Provided is a voice dialogue interface field that is related to a speech act-based voice Extensible Markup Language (VoiceXML) dialogue apparatus for controlling a dialogue flow and a method thereof. The speech act-based VoiceXML dialogue apparatus includes a dialogue manager for performing dialogue management by extracting speech act information from a speaker's speech; and a VoiceXML interpreter for performing a dialogue control by determining response speech act information based on the speech act information and an associated speech act-based VoiceXML document.

Description

    CROSS-REFERENCE TO RELATED APPLICATION
  • This application claims priority to and the benefit of Korean Patent Application Nos. 2005-117580, filed Dec. 5, 2005, and 2006-59135, filed Jun. 29, 2006, the disclosures of which are incorporated herein by reference in their entirety.
  • BACKGROUND
  • 1. Field of the Invention
  • The present invention relates to voice interfacing, and more particularly, to a speech act-based Voice Extensible Markup Language (VoiceXML) dialogue apparatus for controlling a dialogue flow and a method thereof.

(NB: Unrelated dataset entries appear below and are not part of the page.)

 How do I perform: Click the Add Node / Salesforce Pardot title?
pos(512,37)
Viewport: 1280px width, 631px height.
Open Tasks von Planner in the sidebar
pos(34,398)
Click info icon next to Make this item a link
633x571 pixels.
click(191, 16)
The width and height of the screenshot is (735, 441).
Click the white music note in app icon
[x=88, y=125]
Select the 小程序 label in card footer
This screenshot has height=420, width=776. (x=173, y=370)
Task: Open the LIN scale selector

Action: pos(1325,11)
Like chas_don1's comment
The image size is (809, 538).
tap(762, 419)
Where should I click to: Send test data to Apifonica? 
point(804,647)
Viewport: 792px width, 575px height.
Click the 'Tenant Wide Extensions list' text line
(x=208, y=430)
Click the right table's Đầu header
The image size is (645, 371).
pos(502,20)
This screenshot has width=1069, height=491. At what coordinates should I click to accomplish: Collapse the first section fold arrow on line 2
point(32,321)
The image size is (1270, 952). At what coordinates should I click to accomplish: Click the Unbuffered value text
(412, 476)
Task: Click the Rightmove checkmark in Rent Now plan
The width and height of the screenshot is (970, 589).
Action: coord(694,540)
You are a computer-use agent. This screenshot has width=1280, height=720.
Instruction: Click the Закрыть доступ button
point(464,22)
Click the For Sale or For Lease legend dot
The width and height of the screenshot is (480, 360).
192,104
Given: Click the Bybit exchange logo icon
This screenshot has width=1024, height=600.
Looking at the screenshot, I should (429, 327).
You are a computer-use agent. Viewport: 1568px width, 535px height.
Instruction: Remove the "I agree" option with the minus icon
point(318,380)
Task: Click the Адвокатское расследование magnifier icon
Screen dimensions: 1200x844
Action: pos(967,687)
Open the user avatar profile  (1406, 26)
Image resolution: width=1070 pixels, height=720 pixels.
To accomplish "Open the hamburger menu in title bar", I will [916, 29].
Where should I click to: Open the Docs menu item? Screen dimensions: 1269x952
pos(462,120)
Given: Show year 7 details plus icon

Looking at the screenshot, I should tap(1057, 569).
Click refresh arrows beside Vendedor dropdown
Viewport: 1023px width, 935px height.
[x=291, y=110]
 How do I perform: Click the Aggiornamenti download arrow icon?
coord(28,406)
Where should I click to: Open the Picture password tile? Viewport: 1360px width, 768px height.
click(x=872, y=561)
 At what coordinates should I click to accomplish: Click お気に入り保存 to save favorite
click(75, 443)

  • 2. Discussion of Related Art
  • Voice Extensible Markup Language (VoiceXML) is a speech-based standard language used on the Internet. VoiceXML implements a web-based service scenario on a VoiceXML platform corresponding to an Interactive Voice Response (IVR) apparatus and provides the service through voice over a telephone. This corresponds to an Internet service that implements and provides the web-based service scenario on a personal computer through HyperText Markup Language (HTML).
  • VoiceXML is a markup language that is capable of controlling data on the web using the voice over the telephone, and is currently used in dialogue systems. Also, in view of dialogue management, since VoiceXML controls a dialogue flow, a developer can control the dialogue flow in a way that was impossible in the conventional dialogue system.
  • However, since VoiceXML describes a dialogue scenario based on speech, it is limited to describing the dialogue flow.
  • For example, if VoiceXML is preprogrammed to describe a subsequent dialogue in response to a spoken “Hello,” it does not continue the dialogue when another word such as “Hi” that has equivalent meaning but is different from the preprogrammed “Hello” is spoken.
  • For easier understanding, exemplary embodiments will be described with reference to the accompanying drawings.
  • FIG. 1 illustrates an example scenario of a vocal weather search in a conventional VoiceXML dialogue system.
  • Referring to FIG. 1, first, a user calls a robot named “Sunny,” and the robot responds, “How may I help you?” Then, the user asks “How is the weather in Daejeon today?” and the robot conducts a search and provides the user with the requested information by saying, “It is fine in Daejeon today.”
  • However, in the above scenario, the VoiceXML system provides information on the weather only when the user phrases the question exactly as “How is the weather in Daejeon today?” The system does not recognize the request, and thus cannot provide information on weather when phrased differently, such as “Please let me know the weather in Daejeon” or “Is it fine today in Daejeon?”
  • This is because the dialogue content, “How is the weather in Daejeon today” is preprogrammed in the VoiceXML document. The VoiceXML dialogue system does not continue the dialogue when the user's speech “How is the weather in Daejeon today?” does not match a sentence recorded in the VoiceXML document.
  • As described above, the conventional VoiceXML system has been widely commercialized since the developer can easily prepare a dialogue scenario and apply it to the dialogue system even without knowing the internal structure of the dialogue system. However, since VoiceXML itself describes the dialogue content, it is limited in processing dialogue.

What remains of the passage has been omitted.